Answer with one number: the count of lines in this material that hold the word "toolbar".
[[ Record extracts open ]]
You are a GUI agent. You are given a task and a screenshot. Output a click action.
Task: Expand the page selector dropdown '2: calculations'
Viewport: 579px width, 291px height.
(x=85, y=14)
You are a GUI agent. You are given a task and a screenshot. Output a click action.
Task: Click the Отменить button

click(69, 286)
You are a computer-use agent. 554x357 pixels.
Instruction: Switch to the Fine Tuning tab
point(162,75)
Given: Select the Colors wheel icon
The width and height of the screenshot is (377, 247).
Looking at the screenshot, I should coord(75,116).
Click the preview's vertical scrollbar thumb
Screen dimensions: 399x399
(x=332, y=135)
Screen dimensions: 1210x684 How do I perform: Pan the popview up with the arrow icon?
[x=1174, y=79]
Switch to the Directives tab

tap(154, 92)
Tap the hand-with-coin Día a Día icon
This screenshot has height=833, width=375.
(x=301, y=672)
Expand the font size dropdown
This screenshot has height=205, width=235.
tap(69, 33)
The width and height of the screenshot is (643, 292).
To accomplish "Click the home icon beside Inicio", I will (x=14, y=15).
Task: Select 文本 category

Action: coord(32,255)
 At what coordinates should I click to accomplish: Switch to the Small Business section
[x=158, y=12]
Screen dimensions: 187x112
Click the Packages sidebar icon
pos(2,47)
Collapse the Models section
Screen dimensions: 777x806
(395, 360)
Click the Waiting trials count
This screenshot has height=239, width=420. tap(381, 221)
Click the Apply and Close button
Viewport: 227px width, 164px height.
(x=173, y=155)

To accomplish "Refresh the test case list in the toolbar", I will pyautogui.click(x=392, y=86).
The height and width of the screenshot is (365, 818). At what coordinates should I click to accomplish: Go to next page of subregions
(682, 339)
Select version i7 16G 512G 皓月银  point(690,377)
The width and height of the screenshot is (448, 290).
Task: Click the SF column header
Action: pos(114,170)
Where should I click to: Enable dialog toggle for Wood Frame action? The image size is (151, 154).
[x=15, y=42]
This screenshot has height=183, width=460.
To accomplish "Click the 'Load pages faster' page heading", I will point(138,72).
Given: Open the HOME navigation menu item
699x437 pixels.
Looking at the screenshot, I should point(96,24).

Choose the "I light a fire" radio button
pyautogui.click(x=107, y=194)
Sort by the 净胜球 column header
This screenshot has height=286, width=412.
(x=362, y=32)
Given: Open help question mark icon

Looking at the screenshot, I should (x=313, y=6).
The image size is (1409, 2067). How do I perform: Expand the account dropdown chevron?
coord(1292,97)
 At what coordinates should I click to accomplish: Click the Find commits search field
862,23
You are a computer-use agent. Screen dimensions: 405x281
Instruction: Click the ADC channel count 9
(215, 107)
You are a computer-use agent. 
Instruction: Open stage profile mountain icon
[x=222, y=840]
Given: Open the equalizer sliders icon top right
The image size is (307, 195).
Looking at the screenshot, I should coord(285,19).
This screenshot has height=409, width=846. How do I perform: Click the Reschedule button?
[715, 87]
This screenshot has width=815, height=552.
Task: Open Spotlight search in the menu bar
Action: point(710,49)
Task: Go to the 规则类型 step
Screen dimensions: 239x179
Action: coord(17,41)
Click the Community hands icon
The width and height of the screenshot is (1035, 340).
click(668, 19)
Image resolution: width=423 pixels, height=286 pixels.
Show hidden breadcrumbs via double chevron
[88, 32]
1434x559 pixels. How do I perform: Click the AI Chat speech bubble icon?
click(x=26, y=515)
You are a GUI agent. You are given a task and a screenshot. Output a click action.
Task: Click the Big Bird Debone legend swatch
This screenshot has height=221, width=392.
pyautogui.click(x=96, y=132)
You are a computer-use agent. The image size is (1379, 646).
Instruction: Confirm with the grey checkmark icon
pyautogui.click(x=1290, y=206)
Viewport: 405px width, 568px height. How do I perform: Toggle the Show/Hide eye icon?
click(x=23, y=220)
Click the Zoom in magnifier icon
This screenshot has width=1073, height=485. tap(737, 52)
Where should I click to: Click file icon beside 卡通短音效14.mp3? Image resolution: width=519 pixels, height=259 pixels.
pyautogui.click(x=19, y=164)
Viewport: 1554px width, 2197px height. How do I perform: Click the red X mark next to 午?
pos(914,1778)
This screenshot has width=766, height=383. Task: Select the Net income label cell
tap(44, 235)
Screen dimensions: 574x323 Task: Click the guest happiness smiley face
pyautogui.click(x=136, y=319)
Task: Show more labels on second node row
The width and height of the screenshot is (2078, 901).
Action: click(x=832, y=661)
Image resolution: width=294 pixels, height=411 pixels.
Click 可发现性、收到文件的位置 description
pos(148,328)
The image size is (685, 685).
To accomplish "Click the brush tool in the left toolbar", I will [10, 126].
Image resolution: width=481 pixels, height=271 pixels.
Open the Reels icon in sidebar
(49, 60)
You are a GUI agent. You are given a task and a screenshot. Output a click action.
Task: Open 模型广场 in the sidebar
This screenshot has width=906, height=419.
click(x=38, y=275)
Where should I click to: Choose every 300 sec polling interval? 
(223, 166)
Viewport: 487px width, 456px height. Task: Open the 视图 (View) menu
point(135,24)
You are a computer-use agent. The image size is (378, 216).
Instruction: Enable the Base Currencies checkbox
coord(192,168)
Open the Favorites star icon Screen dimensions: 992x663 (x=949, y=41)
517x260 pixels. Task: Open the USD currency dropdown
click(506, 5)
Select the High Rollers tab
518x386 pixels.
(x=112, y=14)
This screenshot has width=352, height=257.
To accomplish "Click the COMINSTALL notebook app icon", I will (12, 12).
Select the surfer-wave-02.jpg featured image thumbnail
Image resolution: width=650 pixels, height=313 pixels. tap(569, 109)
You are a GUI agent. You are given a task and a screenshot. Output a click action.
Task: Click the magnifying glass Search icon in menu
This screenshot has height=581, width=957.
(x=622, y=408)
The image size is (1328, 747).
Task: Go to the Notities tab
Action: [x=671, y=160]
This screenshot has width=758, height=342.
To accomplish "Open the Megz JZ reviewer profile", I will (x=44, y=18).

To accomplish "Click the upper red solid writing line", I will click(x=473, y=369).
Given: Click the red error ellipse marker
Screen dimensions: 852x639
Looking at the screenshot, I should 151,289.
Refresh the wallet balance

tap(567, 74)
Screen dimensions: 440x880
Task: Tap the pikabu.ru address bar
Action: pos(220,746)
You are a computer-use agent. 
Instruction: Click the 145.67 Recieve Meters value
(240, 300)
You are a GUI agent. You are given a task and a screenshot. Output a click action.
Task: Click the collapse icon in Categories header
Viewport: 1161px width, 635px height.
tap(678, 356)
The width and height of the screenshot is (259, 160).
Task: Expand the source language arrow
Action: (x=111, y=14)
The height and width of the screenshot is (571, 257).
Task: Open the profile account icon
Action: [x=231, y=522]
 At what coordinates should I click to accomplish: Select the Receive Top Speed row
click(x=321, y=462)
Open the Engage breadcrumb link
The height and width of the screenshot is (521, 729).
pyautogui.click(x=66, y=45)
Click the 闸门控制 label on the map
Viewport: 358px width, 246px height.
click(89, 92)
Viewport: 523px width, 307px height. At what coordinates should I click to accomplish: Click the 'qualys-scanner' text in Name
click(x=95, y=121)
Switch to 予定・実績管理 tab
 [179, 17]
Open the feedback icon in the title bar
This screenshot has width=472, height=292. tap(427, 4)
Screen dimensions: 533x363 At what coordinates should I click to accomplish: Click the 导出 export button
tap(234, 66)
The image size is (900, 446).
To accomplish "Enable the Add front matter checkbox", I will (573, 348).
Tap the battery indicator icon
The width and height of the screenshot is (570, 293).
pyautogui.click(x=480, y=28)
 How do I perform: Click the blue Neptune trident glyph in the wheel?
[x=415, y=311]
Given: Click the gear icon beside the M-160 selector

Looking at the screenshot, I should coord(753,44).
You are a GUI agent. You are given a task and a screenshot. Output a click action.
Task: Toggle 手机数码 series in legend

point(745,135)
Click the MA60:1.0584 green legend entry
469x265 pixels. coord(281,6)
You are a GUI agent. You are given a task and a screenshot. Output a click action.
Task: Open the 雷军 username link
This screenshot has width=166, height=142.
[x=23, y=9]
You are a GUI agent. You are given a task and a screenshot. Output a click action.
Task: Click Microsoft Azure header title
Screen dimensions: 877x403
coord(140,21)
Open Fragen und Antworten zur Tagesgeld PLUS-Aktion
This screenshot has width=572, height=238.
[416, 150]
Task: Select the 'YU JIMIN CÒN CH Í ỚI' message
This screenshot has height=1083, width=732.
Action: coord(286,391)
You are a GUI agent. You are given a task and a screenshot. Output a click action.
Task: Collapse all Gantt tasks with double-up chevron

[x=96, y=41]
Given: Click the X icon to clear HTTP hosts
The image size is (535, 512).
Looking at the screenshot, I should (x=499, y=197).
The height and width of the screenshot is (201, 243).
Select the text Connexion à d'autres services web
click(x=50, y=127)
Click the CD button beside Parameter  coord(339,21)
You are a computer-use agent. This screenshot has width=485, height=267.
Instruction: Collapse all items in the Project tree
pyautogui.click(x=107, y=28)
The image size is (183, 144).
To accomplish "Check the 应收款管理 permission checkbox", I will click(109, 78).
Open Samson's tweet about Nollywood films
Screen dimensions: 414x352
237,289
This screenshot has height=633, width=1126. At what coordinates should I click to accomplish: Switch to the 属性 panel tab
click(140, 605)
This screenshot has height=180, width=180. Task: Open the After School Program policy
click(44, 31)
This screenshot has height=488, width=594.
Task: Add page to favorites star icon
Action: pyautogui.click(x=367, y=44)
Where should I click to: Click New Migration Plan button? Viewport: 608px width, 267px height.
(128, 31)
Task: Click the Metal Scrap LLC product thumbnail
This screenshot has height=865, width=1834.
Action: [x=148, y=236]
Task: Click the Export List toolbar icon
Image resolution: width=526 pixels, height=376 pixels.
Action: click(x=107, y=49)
[[ Record extracts closed ]]
= Task solution =
3